TASK INPUTS:
╭──

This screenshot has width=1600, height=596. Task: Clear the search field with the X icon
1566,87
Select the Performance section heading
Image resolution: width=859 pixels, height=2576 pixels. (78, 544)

╰──
╭──

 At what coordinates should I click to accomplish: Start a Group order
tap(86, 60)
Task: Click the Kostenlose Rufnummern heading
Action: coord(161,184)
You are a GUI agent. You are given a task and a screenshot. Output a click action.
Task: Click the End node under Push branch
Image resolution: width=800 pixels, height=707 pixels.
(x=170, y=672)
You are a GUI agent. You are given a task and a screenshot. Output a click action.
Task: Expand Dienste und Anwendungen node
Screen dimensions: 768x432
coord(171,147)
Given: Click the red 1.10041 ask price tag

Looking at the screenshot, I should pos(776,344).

╰──
╭──

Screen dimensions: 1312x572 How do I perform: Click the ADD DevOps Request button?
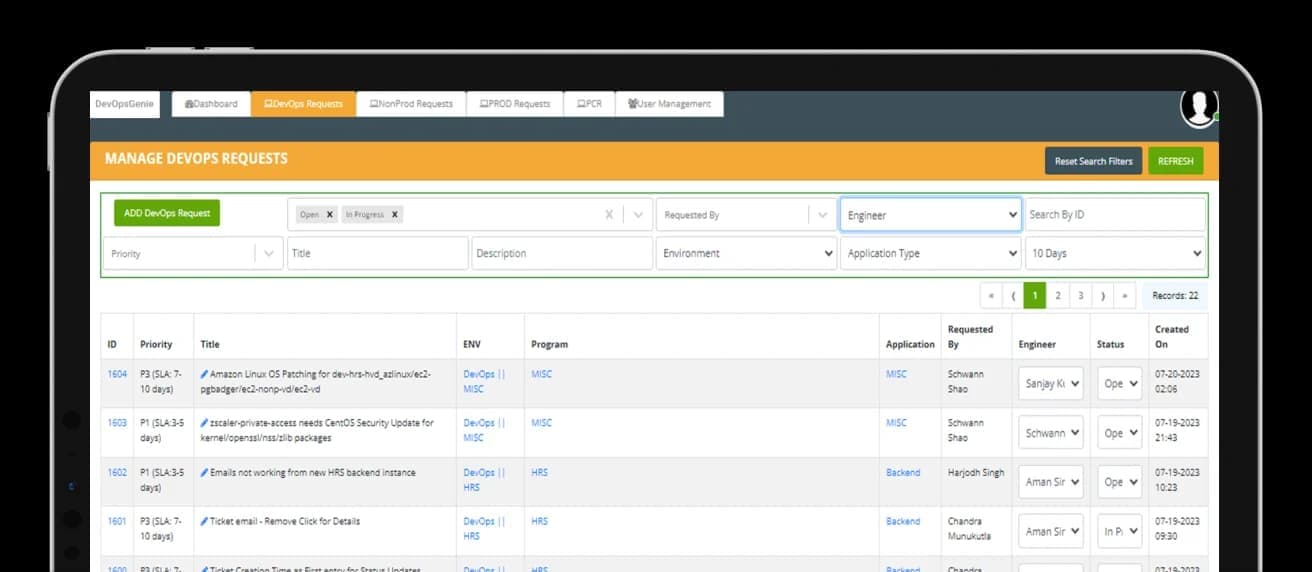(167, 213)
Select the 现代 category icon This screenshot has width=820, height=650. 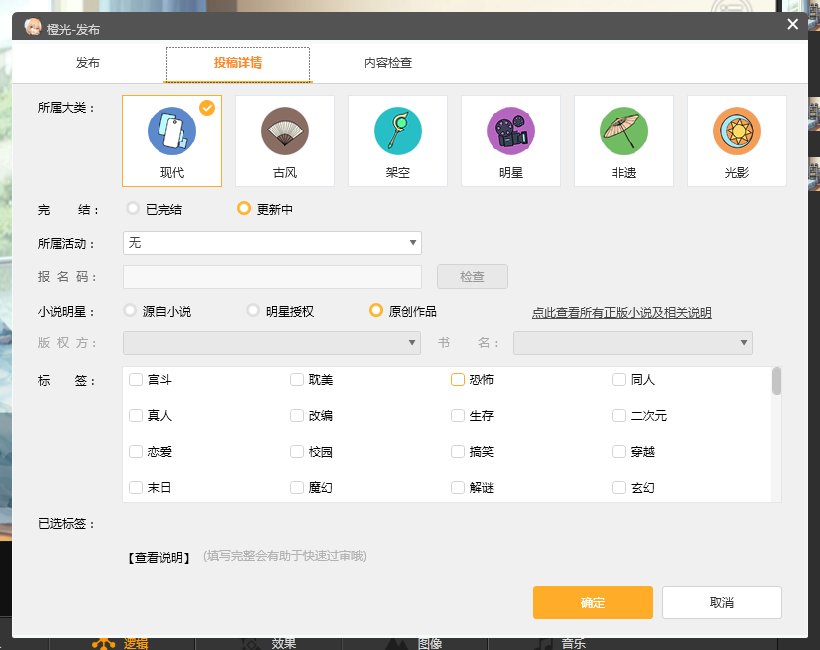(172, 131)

╰──

TASK DESCRIPTION: Copy every line of the data that carries the word "node".

EXERCISE RESPONSE:
Task: Click the End node under Push branch
Task: Expand Dienste und Anwendungen node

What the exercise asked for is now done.